The revolution in information management, brought about in recent years by advances in computer science, has presented many challenges in the field of security and privacy technology.
This book presents the proceedings of RFIDsec’12 Asia, the 2012 workshop on radio frequency identification (RFID) and the internet of things (IoT) Security held in Taipei, Taiwan, in November 2012. RFIDsec’12 Asia provides researchers, enterprises and governments with a platform to investigate, discuss and propose new solutions to security and privacy issues relating to RFID/IoT technologies and applications.
Some of the topics covered in the nine papers included here are: entity relationship extraction and the design of secure API on IoT; practical relay attack implementation; path-checking protocol; secure EPC global Network Services; and the analysis of mutual authentication on RFID.
This book will be of interest to all those involved in the field of information management and security.
This volume contains the papers presented at the 2012 Workshop on RFIDIoT Security (RFIDsec'12 Asia) held in Taipei, Taiwan on November 8–9, 2012. The workshop was hosted by the Department of Information Management and the Taiwan Information Security Center (TWISC@NTUST) at the National Taiwan University of Science and Technology (NTUST). The General Chairs were Tzong-Chen Wu and Robert H. Deng.
RFIDsec'12 Asia is aligned with the RFID security workshop (RFIDsec) which has been organized as a series of workshops held in Graz (2005/06), Malaga (2007), Budapest (2008), Leuven (2009), Istanbul (2010), Amherst (2011) and Nijmegen (2012). RFIDsec'12 Asia is the fourth edition of the series of workshops to be held in Asia, following RFIDsec'09 Asia in Taipei (2009), RFIDsec'10 Asia in Singapore (2010) and RFIDsec'11 Asia in Wuxi (2011).

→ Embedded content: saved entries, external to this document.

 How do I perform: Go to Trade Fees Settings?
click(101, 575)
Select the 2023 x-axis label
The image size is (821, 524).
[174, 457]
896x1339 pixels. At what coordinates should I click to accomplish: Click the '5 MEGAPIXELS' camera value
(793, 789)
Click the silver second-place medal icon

RFIDsec'12 Asia aims to provide researchers, enterprises and governments with a platform to investigate, discuss and propose new solutions to security and privacy issues relating to RFID/IoT (Radio Frequency Identification/Internet of Things) technologies and applications. This year, the excellent program consisted of 9 high-quality papers, selected after a rigorous review process by both members of the Program Committee and external reviewers. Many interesting topics are covered, such as entity relationship extraction and the design of secure API on IoT; practical relay attack implementation; path-checking protocol; secure EPCglobal Network Services; and the analysis of mutual authentication on RFID. The formal proceedings for this year, to include these 9 excellent papers, are published by IOS Press as part of the Cryptology and Information Security Series.
RFIDsec'12 Asia was made possible by contributions from many individuals and organizations. First, we would like to thank all the authors who submitted papers. We also gratefully acknowledge the contribution of the Program Committee members and external reviewers for their time and effort on the submission review process. Finally, we thank the sponsors: the Department of Information Management at NTUST and TWISC@NTUST, of RFIDsec'12 Asia for hosting the workshop.

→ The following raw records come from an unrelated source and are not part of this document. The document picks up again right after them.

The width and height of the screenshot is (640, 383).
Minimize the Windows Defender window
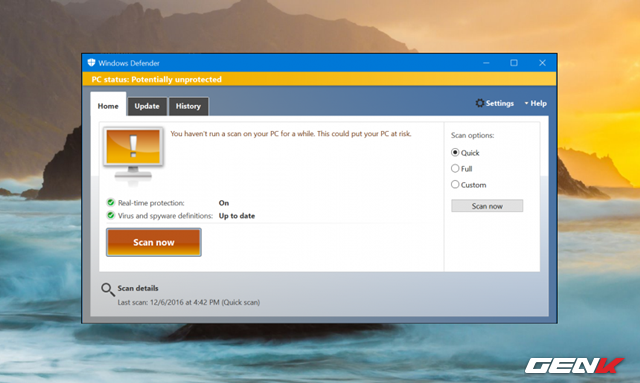pos(486,63)
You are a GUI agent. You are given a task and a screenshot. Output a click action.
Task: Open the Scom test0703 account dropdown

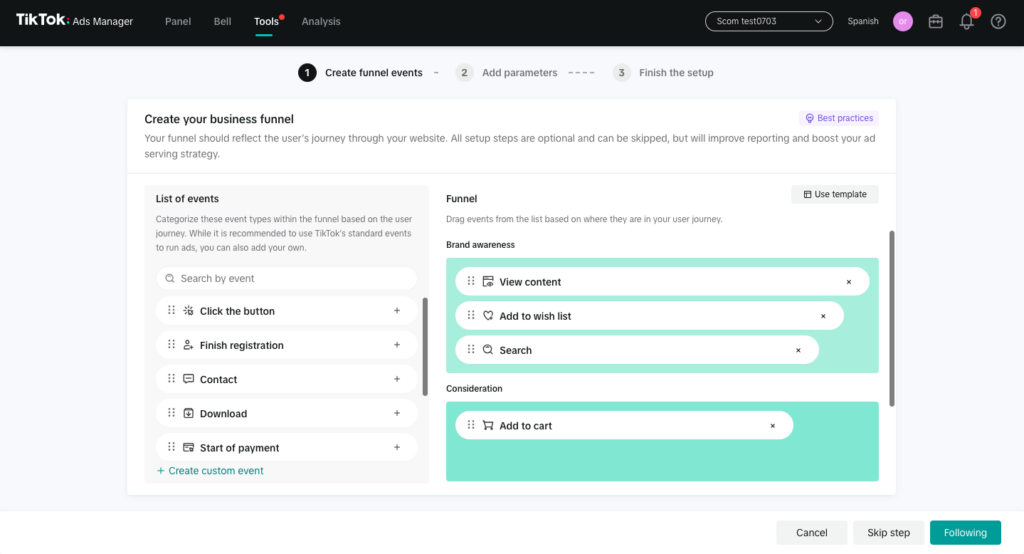point(768,21)
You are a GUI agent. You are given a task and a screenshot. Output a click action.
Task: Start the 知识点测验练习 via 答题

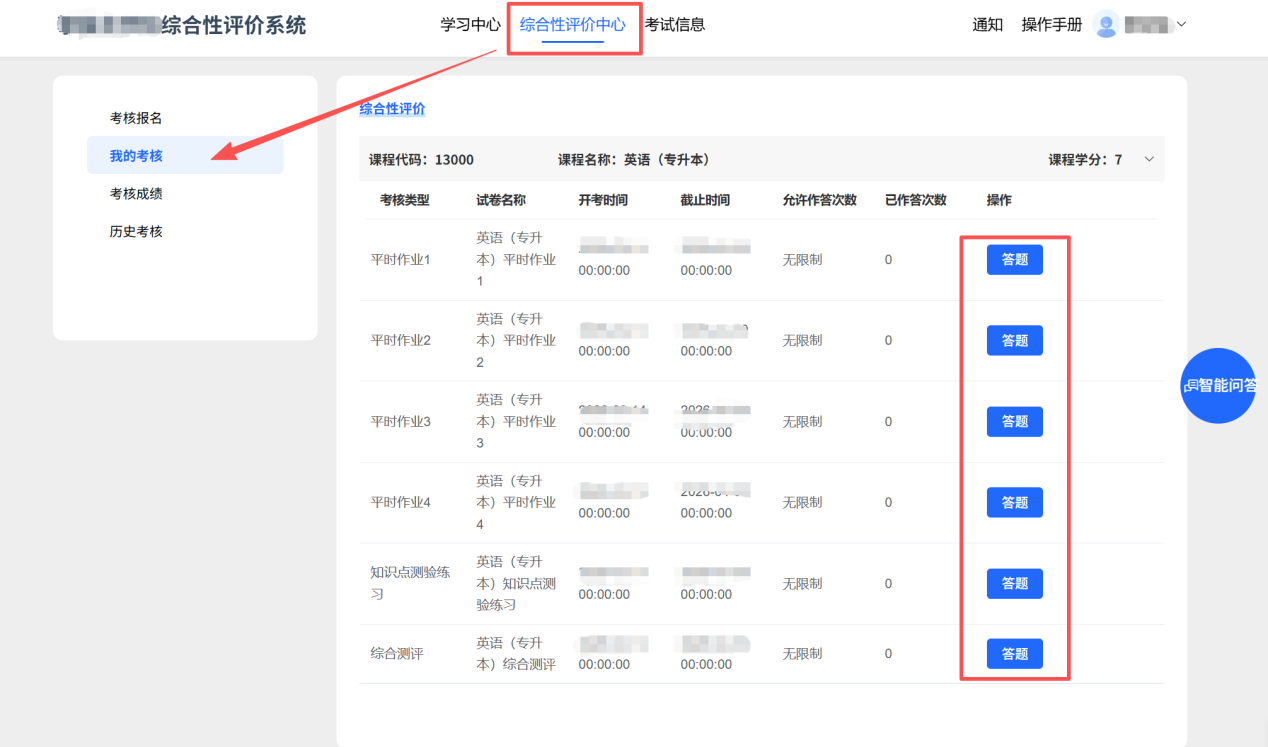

Current relationship extraction models are human centered. It doesn't consider the impact of time attribute and only focuses on extracting whole relationship network of a group. In accordance with these problems, this paper proposes an entity relationship extraction model based on Chameleon Clustering Algorithm. By collecting and analyzing interactions between entities, the new model can find out sub-clusters of a group and extract relationship between these sub-clusters. It fully considers the impact of time attribute. With a real data set, the experiments demonstrate that sub-clusters and relationship between them can be found by the model we proposed efficiently. It lays a solid foundation for further study of entity relationship networks.
Defining standard application programming interfaces (APIs) plays an important role in Internet of Things (IoT) applications to achieve interpretability. Among different issues of designing APIs for IoT applications, this study focuses on the security issue of designing an API for people to access data about machines, sensors, and other objects collected in servers. To address the issue, this study shares the experiences of designing APIs for Taiwan uniform e-invoices. To prevent tax evasion, Taiwan government holds uniform invoice lottery every two months. Because invoice owners may win NT $10,000,000, the security of APIs to access e-invoices is critical. This study illustrates the security considerations in designing major APIs of Taiwan uniform e-invoices. In addition to common security issues, such as communication security, authentication, and non-repudiation, the APIs consider special security issues in different scenarios. The API for point of sales (POS) applications and ERP systems addresses the security consideration to transfer bulk data among machines; the e-invoice donation API proposes a scheme to restrict that each authorized person can only invoke the API through a specific device; the API for mobile applications considers the issue that misused mobile applications may transfer personal sensitive data and credentials to others secretly; the API for invoice exchanging allows people to obtain e-invoices immediately after transactions with their smart phones and to verify the integrity of the invoices. While this study gives examples of designing secure API for IoT applications from different perspectives, the paper can hopefully contribute to the security of IoT applications.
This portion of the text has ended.